_Task instructions_. Count the lines in the rows below that contain the string "accomplish", matching case exactly, and reply with the number alone.

_Source material_.
— Start —
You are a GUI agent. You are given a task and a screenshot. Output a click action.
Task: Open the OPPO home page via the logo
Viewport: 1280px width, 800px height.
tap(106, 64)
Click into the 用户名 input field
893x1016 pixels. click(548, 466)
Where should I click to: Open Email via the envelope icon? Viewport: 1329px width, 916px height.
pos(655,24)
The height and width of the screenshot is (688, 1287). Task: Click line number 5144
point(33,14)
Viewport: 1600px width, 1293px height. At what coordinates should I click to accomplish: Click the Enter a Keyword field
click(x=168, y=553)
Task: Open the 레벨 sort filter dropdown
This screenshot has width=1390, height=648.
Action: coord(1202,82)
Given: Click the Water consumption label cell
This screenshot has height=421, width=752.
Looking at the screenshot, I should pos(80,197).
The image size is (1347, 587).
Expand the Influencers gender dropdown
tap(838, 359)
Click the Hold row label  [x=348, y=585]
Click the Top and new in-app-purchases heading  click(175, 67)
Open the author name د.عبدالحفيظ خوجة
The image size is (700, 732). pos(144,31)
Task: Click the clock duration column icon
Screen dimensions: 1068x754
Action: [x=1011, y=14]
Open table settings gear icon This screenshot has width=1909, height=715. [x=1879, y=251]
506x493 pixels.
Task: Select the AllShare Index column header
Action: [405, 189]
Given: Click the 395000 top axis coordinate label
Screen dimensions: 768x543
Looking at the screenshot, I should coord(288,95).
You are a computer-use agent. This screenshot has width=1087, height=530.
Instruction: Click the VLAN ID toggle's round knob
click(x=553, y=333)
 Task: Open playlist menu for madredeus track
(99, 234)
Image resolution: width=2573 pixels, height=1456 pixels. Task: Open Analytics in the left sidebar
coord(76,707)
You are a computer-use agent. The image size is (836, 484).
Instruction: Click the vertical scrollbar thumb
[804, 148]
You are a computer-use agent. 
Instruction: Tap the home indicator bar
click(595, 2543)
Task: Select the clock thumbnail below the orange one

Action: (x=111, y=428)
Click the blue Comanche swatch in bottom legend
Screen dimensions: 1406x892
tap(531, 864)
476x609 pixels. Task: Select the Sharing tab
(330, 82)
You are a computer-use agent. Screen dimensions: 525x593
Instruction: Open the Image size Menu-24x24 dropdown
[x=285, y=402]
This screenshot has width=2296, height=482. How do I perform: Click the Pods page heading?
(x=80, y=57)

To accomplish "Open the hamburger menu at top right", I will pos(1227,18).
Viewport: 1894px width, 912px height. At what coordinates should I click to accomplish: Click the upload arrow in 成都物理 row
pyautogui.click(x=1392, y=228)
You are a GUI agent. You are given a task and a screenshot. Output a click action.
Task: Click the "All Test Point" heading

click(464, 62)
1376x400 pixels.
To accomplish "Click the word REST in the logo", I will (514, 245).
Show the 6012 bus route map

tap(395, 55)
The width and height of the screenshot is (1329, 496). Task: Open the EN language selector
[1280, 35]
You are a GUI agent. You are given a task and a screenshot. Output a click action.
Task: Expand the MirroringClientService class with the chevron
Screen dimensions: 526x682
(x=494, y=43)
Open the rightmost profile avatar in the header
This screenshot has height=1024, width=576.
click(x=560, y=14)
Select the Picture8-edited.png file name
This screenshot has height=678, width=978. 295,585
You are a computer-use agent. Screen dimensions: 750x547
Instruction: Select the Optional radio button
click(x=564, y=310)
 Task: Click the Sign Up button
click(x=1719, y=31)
— End —
_Task solution_. 4